▶ **AIM OF THE TASK**
In the listing below, how many lines carry the word "agent"? Reply with only the number.

▶ **SOURCE MATERIAL**
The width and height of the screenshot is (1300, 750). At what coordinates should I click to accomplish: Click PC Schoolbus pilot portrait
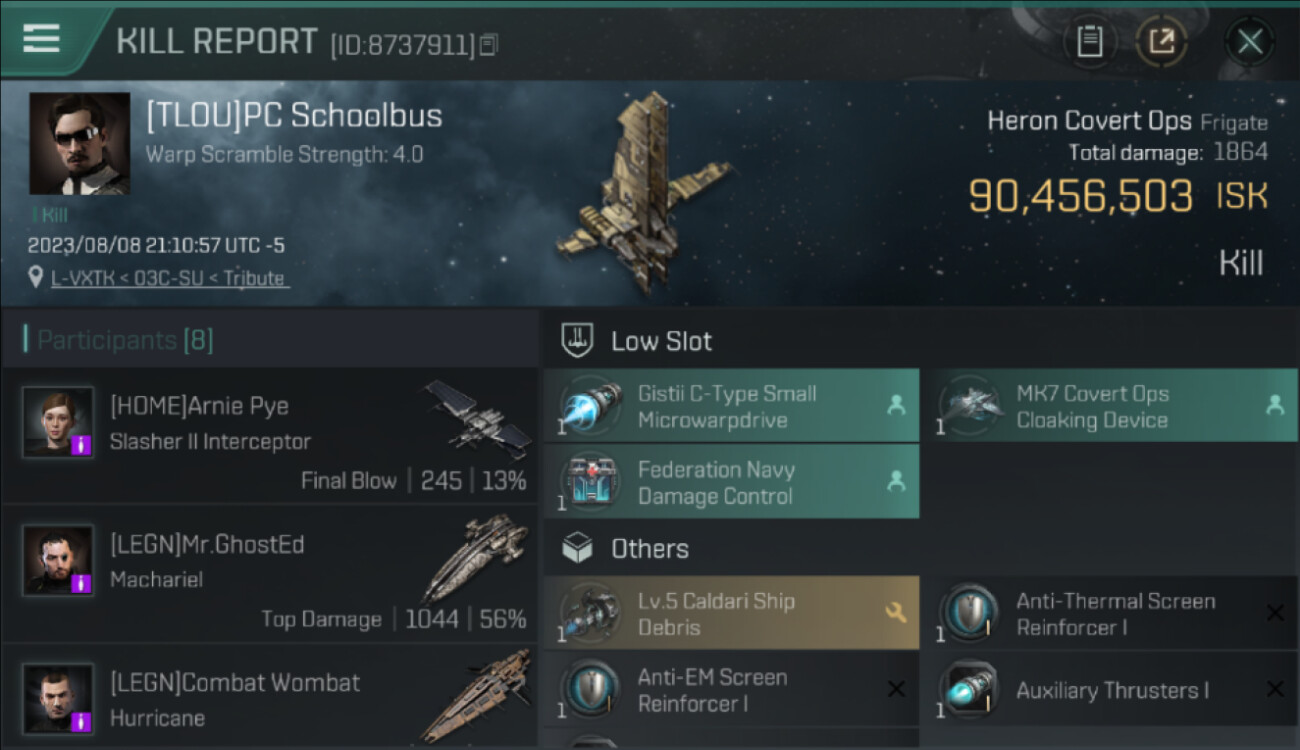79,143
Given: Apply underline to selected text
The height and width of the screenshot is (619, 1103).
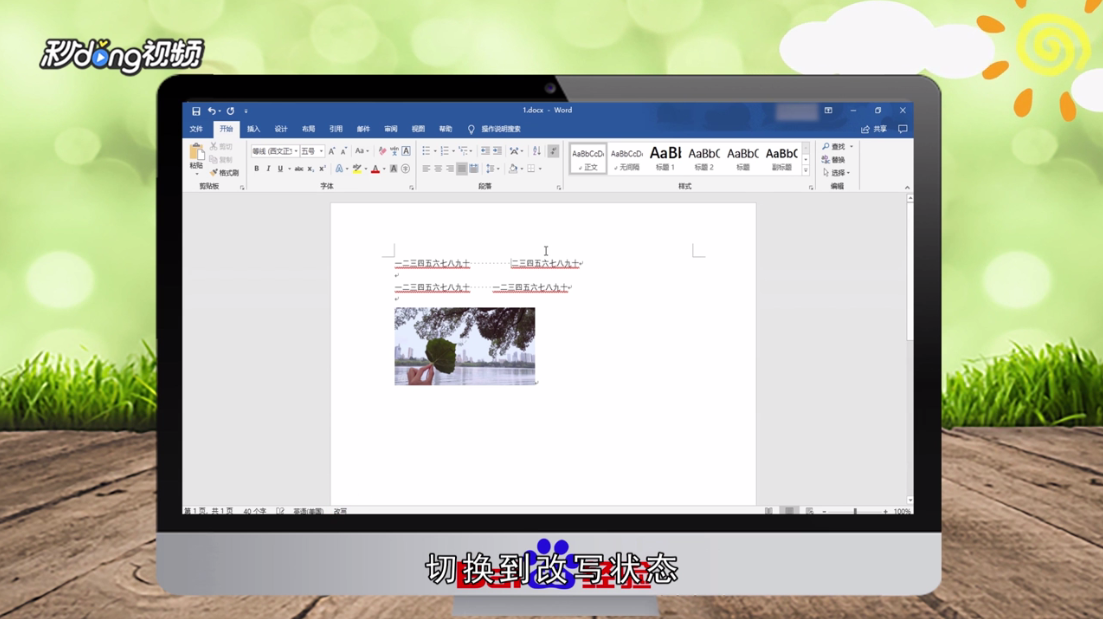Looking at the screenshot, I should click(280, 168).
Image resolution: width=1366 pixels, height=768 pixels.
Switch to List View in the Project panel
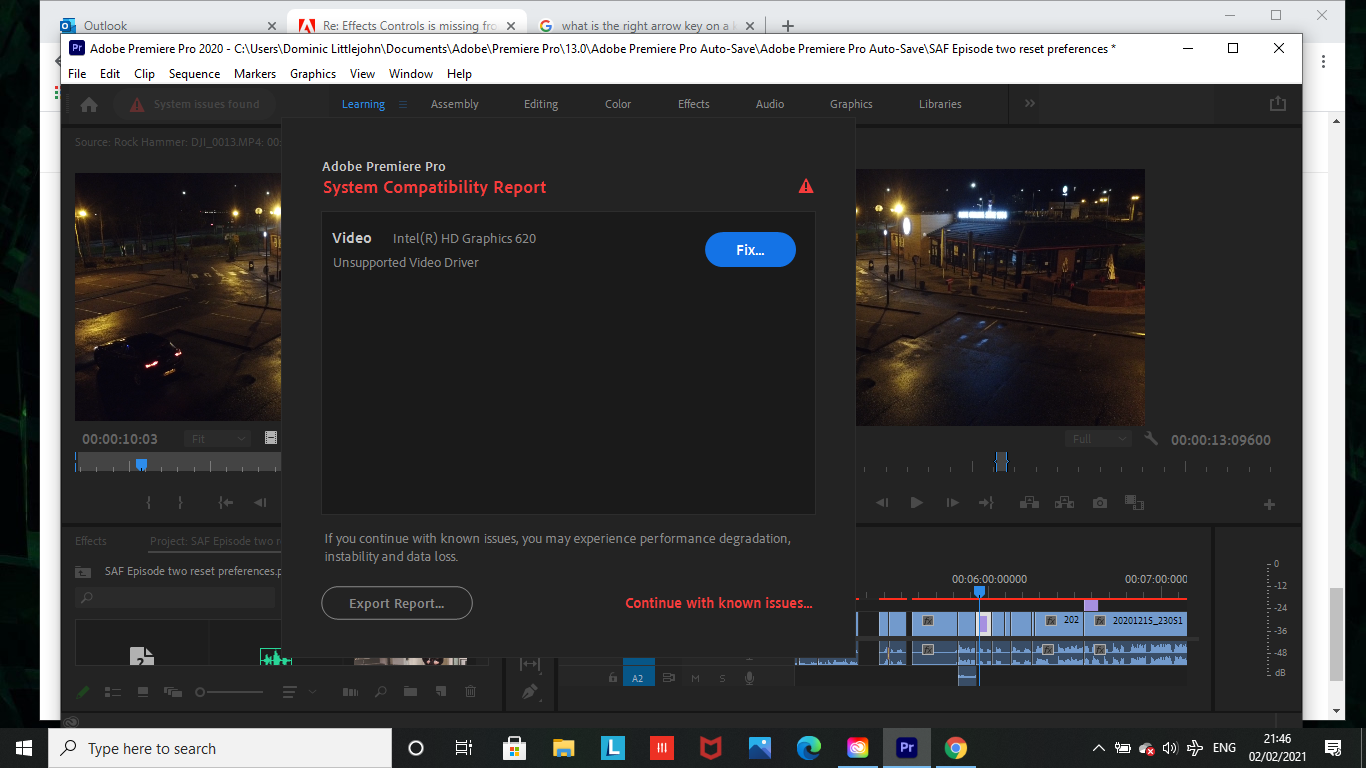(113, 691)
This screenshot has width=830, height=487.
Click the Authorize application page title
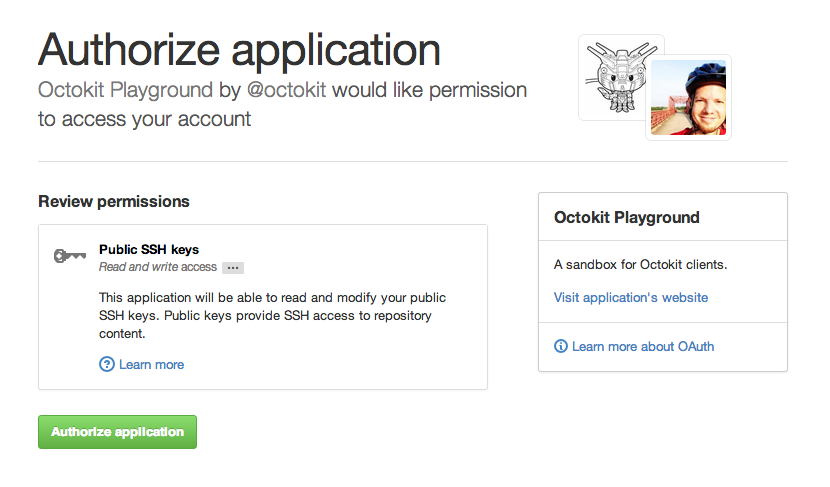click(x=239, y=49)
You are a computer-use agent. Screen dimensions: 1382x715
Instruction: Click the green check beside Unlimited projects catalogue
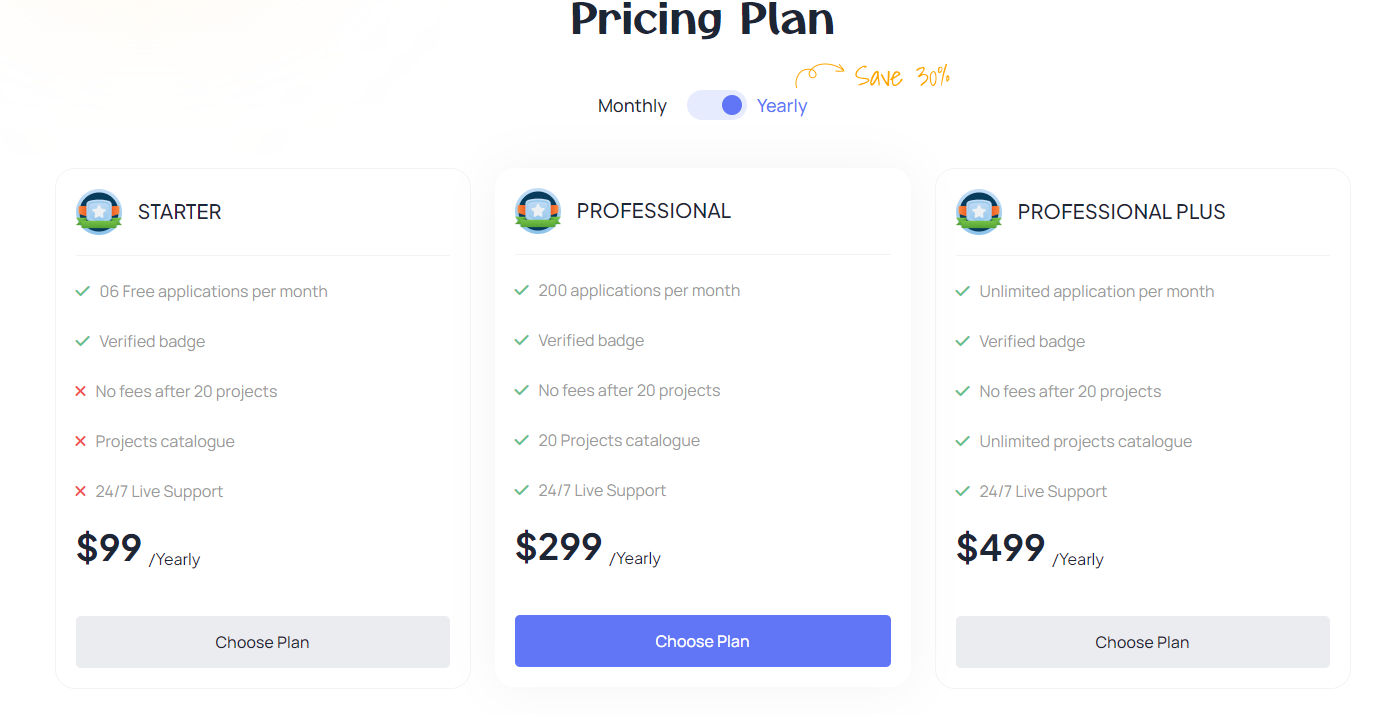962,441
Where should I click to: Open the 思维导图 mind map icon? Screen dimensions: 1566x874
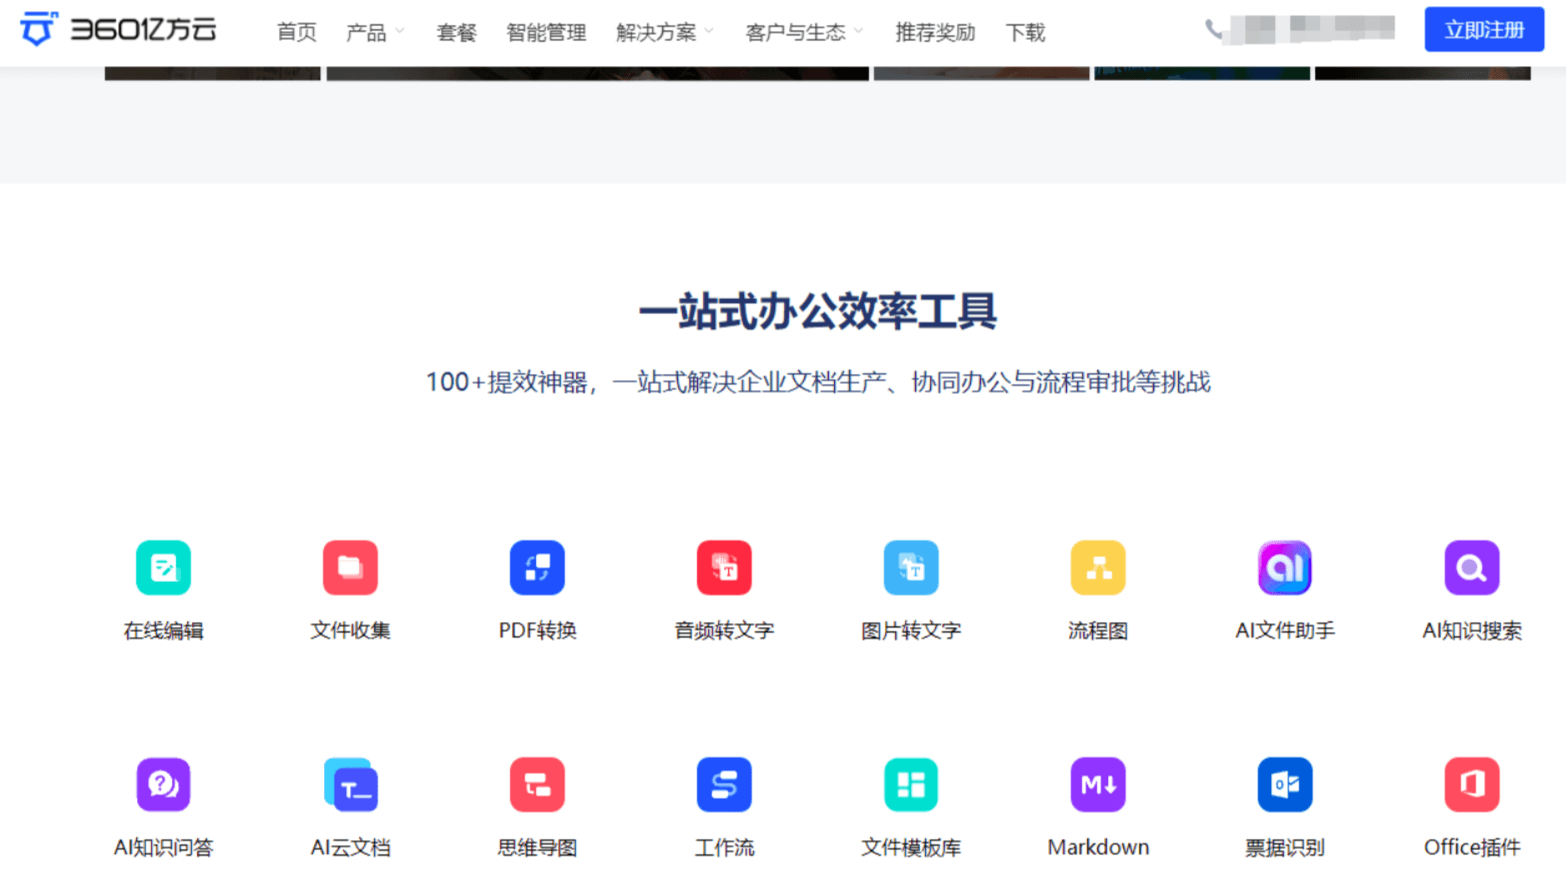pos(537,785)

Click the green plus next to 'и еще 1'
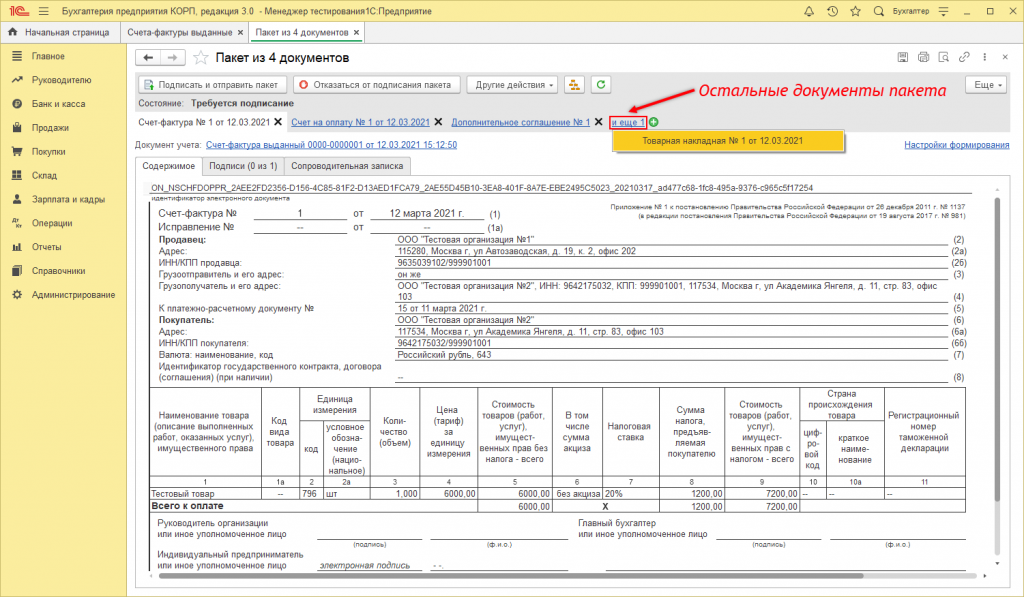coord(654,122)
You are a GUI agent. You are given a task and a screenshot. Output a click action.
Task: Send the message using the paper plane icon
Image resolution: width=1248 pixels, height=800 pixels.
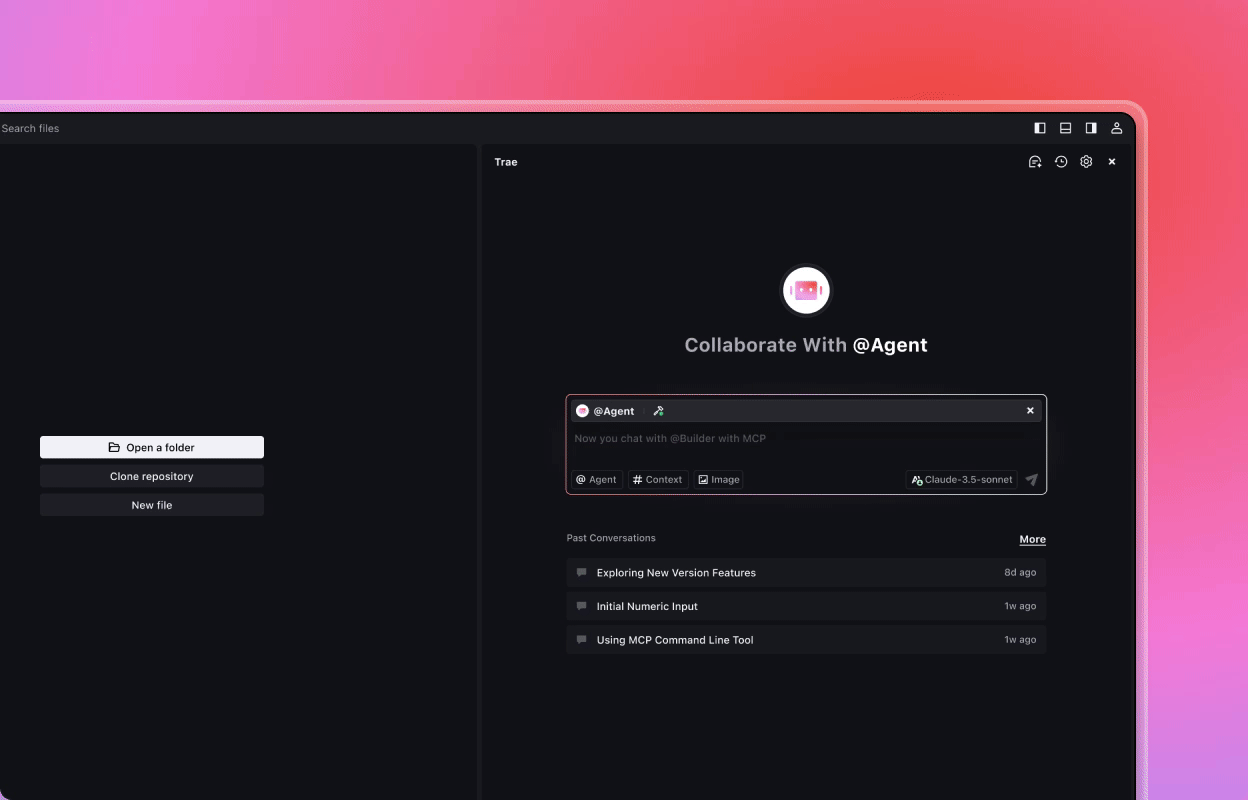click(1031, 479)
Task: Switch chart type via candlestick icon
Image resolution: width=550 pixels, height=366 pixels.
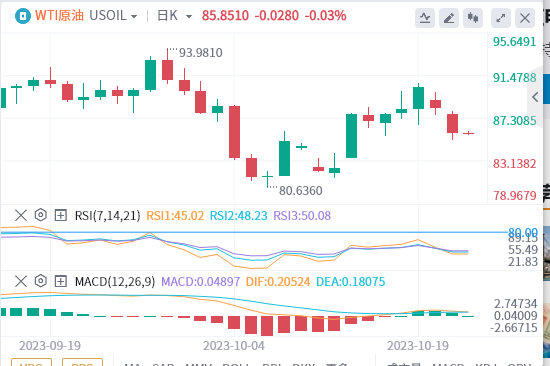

▶ **ANSWER TO THIS EXERCISE**
2